### EXERCISE TASK
Rewrite every line of the items below as a Markdown table with two columns, Row and Line. Number each line in the Row column, and leave out blank lines.

Text and element-pointing records

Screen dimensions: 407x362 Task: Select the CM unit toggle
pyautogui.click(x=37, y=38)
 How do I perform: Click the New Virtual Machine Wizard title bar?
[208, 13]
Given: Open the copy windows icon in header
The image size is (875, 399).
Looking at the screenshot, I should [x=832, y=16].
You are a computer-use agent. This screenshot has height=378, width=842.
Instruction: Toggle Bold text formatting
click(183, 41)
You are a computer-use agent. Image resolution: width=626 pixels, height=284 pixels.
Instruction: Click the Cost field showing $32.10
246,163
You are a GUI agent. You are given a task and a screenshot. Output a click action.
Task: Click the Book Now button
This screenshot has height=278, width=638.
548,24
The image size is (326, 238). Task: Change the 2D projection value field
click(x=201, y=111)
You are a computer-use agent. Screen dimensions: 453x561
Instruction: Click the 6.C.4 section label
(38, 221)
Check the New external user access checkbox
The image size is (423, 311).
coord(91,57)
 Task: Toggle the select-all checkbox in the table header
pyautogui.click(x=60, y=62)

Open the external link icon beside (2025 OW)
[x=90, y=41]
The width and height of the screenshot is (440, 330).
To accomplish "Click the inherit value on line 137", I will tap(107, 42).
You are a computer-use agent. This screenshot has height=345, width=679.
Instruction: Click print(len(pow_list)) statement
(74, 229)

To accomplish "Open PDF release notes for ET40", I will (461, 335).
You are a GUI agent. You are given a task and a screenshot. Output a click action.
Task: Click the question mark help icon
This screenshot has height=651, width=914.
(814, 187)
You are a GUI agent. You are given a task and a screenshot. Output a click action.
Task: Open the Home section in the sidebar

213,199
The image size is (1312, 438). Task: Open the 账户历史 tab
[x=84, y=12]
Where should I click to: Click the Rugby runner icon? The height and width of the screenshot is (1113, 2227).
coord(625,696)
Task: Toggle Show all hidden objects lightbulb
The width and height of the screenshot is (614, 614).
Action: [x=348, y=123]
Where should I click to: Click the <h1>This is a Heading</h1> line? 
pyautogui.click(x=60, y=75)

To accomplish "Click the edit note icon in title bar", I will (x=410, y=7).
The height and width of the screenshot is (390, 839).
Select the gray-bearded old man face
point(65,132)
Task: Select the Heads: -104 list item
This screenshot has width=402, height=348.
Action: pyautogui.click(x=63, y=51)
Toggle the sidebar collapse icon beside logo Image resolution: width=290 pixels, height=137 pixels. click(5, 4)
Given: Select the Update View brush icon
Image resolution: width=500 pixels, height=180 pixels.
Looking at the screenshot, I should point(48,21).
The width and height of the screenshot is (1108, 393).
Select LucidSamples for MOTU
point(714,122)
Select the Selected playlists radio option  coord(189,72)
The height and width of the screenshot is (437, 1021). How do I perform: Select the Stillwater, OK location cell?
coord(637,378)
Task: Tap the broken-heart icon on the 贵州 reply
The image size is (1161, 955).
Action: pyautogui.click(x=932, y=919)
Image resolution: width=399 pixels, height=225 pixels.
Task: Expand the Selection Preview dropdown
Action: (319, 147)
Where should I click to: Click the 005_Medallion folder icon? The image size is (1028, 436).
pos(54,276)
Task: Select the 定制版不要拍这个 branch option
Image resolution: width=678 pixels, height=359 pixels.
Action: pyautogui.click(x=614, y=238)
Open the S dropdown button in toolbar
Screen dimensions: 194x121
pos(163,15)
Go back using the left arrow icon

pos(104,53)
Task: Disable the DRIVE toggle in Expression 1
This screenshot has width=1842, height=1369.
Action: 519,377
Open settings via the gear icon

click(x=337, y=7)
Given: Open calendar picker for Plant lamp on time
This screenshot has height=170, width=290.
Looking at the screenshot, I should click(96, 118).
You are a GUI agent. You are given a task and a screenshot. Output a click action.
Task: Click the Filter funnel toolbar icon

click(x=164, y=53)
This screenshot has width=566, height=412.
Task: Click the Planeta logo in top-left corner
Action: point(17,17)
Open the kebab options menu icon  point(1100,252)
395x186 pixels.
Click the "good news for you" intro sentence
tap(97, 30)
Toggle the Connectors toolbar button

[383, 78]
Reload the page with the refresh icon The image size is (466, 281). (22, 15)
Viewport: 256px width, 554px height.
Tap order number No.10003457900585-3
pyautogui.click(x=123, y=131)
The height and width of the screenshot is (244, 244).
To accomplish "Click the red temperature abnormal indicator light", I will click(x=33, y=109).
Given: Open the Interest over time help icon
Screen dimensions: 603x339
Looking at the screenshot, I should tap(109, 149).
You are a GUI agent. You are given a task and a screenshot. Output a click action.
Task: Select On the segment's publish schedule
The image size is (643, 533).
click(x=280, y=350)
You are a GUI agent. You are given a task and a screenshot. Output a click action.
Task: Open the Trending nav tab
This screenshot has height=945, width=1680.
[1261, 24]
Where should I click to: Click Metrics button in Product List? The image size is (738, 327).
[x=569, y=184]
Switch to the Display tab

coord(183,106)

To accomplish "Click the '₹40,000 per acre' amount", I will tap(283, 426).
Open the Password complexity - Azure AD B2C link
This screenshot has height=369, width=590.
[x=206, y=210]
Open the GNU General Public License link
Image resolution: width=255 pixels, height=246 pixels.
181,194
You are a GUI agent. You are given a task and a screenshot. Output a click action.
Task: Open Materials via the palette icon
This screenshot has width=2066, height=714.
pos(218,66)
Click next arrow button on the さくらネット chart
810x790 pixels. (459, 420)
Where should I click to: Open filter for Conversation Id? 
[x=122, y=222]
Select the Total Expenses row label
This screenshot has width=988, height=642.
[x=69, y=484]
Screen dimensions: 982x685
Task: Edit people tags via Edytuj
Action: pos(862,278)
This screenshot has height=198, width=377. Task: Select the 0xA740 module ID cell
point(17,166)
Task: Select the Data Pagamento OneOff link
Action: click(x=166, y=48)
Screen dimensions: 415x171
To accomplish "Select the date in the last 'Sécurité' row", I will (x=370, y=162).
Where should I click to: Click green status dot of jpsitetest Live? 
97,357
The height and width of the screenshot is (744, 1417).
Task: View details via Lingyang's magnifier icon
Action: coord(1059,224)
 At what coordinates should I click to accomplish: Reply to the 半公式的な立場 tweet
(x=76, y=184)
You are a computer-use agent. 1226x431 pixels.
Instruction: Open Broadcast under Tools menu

### THE RESULT
| Row | Line |
|---|---|
| 1 | Screen dimensions: 407x362 Task: Select the CM unit toggle |
| 2 | pyautogui.click(x=37, y=38) |
| 3 |  How do I perform: Click the New Virtual Machine Wizard title bar? |
| 4 | [208, 13] |
| 5 | Given: Open the copy windows icon in header |
| 6 | The image size is (875, 399). |
| 7 | Looking at the screenshot, I should [x=832, y=16]. |
| 8 | You are a computer-use agent. This screenshot has height=378, width=842. |
| 9 | Instruction: Toggle Bold text formatting |
| 10 | click(183, 41) |
| 11 | You are a computer-use agent. Image resolution: width=626 pixels, height=284 pixels. |
| 12 | Instruction: Click the Cost field showing $32.10 |
| 13 | 246,163 |
| 14 | You are a GUI agent. You are given a task and a screenshot. Output a click action. |
| 15 | Task: Click the Book Now button |
| 16 | This screenshot has height=278, width=638. |
| 17 | 548,24 |
| 18 | The image size is (326, 238). Task: Change the 2D projection value field |
| 19 | click(x=201, y=111) |
| 20 | You are a computer-use agent. Screen dimensions: 453x561 |
| 21 | Instruction: Click the 6.C.4 section label |
| 22 | (38, 221) |
| 23 | Check the New external user access checkbox |
| 24 | The image size is (423, 311). |
| 25 | coord(91,57) |
| 26 |  Task: Toggle the select-all checkbox in the table header |
| 27 | pyautogui.click(x=60, y=62) |
| 28 | Open the external link icon beside (2025 OW) |
| 29 | [x=90, y=41] |
| 30 | The width and height of the screenshot is (440, 330). |
| 31 | To accomplish "Click the inherit value on line 137", I will tap(107, 42). |
| 32 | You are a computer-use agent. This screenshot has height=345, width=679. |
| 33 | Instruction: Click print(len(pow_list)) statement |
| 34 | (74, 229) |
| 35 | To accomplish "Open PDF release notes for ET40", I will (461, 335). |
| 36 | You are a GUI agent. You are given a task and a screenshot. Output a click action. |
| 37 | Task: Click the question mark help icon |
| 38 | This screenshot has height=651, width=914. |
| 39 | (814, 187) |
| 40 | You are a GUI agent. You are given a task and a screenshot. Output a click action. |
| 41 | Task: Open the Home section in the sidebar |
| 42 | 213,199 |
| 43 | The image size is (1312, 438). Task: Open the 账户历史 tab |
| 44 | [x=84, y=12] |
| 45 | Where should I click to: Click the Rugby runner icon? The height and width of the screenshot is (1113, 2227). |
| 46 | coord(625,696) |
| 47 | Task: Toggle Show all hidden objects lightbulb |
| 48 | The width and height of the screenshot is (614, 614). |
| 49 | Action: [x=348, y=123] |
| 50 | Where should I click to: Click the <h1>This is a Heading</h1> line?  |
| 51 | pyautogui.click(x=60, y=75) |
| 52 | To accomplish "Click the edit note icon in title bar", I will (x=410, y=7). |
| 53 | The height and width of the screenshot is (390, 839). |
| 54 | Select the gray-bearded old man face |
| 55 | point(65,132) |
| 56 | Task: Select the Heads: -104 list item |
| 57 | This screenshot has width=402, height=348. |
| 58 | Action: pyautogui.click(x=63, y=51) |
| 59 | Toggle the sidebar collapse icon beside logo Image resolution: width=290 pixels, height=137 pixels. click(5, 4) |
| 60 | Given: Select the Update View brush icon |
| 61 | Image resolution: width=500 pixels, height=180 pixels. |
| 62 | Looking at the screenshot, I should point(48,21). |
| 63 | The width and height of the screenshot is (1108, 393). |
| 64 | Select LucidSamples for MOTU |
| 65 | point(714,122) |
| 66 | Select the Selected playlists radio option  coord(189,72) |
| 67 | The height and width of the screenshot is (437, 1021). How do I perform: Select the Stillwater, OK location cell? |
| 68 | coord(637,378) |
| 69 | Task: Tap the broken-heart icon on the 贵州 reply |
| 70 | The image size is (1161, 955). |
| 71 | Action: pyautogui.click(x=932, y=919) |
| 72 | Image resolution: width=399 pixels, height=225 pixels. |
| 73 | Task: Expand the Selection Preview dropdown |
| 74 | Action: (319, 147) |
| 75 | Where should I click to: Click the 005_Medallion folder icon? The image size is (1028, 436). |
| 76 | pos(54,276) |
| 77 | Task: Select the 定制版不要拍这个 branch option |
| 78 | Image resolution: width=678 pixels, height=359 pixels. |
| 79 | Action: pyautogui.click(x=614, y=238) |
| 80 | Open the S dropdown button in toolbar |
| 81 | Screen dimensions: 194x121 |
| 82 | pos(163,15) |
| 83 | Go back using the left arrow icon |
| 84 | pos(104,53) |
| 85 | Task: Disable the DRIVE toggle in Expression 1 |
| 86 | This screenshot has width=1842, height=1369. |
| 87 | Action: 519,377 |
| 88 | Open settings via the gear icon |
| 89 | click(x=337, y=7) |
| 90 | Given: Open calendar picker for Plant lamp on time |
| 91 | This screenshot has height=170, width=290. |
| 92 | Looking at the screenshot, I should click(96, 118). |
| 93 | You are a GUI agent. You are given a task and a screenshot. Output a click action. |
| 94 | Task: Click the Filter funnel toolbar icon |
| 95 | click(x=164, y=53) |
| 96 | This screenshot has width=566, height=412. |
| 97 | Task: Click the Planeta logo in top-left corner |
| 98 | Action: point(17,17) |
| 99 | Open the kebab options menu icon  point(1100,252) |
| 100 | 395x186 pixels. |
| 101 | Click the "good news for you" intro sentence |
| 102 | tap(97, 30) |
| 103 | Toggle the Connectors toolbar button |
| 104 | [383, 78] |
| 105 | Reload the page with the refresh icon The image size is (466, 281). (22, 15) |
| 106 | Viewport: 256px width, 554px height. |
| 107 | Tap order number No.10003457900585-3 |
| 108 | pyautogui.click(x=123, y=131) |
| 109 | The height and width of the screenshot is (244, 244). |
| 110 | To accomplish "Click the red temperature abnormal indicator light", I will click(x=33, y=109). |
| 111 | Given: Open the Interest over time help icon |
| 112 | Screen dimensions: 603x339 |
| 113 | Looking at the screenshot, I should tap(109, 149). |
| 114 | You are a GUI agent. You are given a task and a screenshot. Output a click action. |
| 115 | Task: Select On the segment's publish schedule |
| 116 | The image size is (643, 533). |
| 117 | click(x=280, y=350) |
| 118 | You are a GUI agent. You are given a task and a screenshot. Output a click action. |
| 119 | Task: Open the Trending nav tab |
| 120 | This screenshot has height=945, width=1680. |
| 121 | [1261, 24] |
| 122 | Where should I click to: Click Metrics button in Product List? The image size is (738, 327). |
| 123 | [x=569, y=184] |
| 124 | Switch to the Display tab |
| 125 | coord(183,106) |
| 126 | To accomplish "Click the '₹40,000 per acre' amount", I will tap(283, 426). |
| 127 | Open the Password complexity - Azure AD B2C link |
| 128 | This screenshot has height=369, width=590. |
| 129 | [x=206, y=210] |
| 130 | Open the GNU General Public License link |
| 131 | Image resolution: width=255 pixels, height=246 pixels. |
| 132 | 181,194 |
| 133 | You are a GUI agent. You are given a task and a screenshot. Output a click action. |
| 134 | Task: Open Materials via the palette icon |
| 135 | This screenshot has width=2066, height=714. |
| 136 | pos(218,66) |
| 137 | Click next arrow button on the さくらネット chart |
| 138 | 810x790 pixels. (459, 420) |
| 139 | Where should I click to: Open filter for Conversation Id?  |
| 140 | [x=122, y=222] |
| 141 | Select the Total Expenses row label |
| 142 | This screenshot has width=988, height=642. |
| 143 | [x=69, y=484] |
| 144 | Screen dimensions: 982x685 |
| 145 | Task: Edit people tags via Edytuj |
| 146 | Action: pos(862,278) |
| 147 | This screenshot has height=198, width=377. Task: Select the 0xA740 module ID cell |
| 148 | point(17,166) |
| 149 | Task: Select the Data Pagamento OneOff link |
| 150 | Action: click(x=166, y=48) |
| 151 | Screen dimensions: 415x171 |
| 152 | To accomplish "Select the date in the last 'Sécurité' row", I will (x=370, y=162). |
| 153 | Where should I click to: Click green status dot of jpsitetest Live?  |
| 154 | 97,357 |
| 155 | The height and width of the screenshot is (744, 1417). |
| 156 | Task: View details via Lingyang's magnifier icon |
| 157 | Action: coord(1059,224) |
| 158 |  At what coordinates should I click to accomplish: Reply to the 半公式的な立場 tweet |
| 159 | (x=76, y=184) |
| 160 | You are a computer-use agent. 1226x431 pixels. |
| 161 | Instruction: Open Broadcast under Tools menu |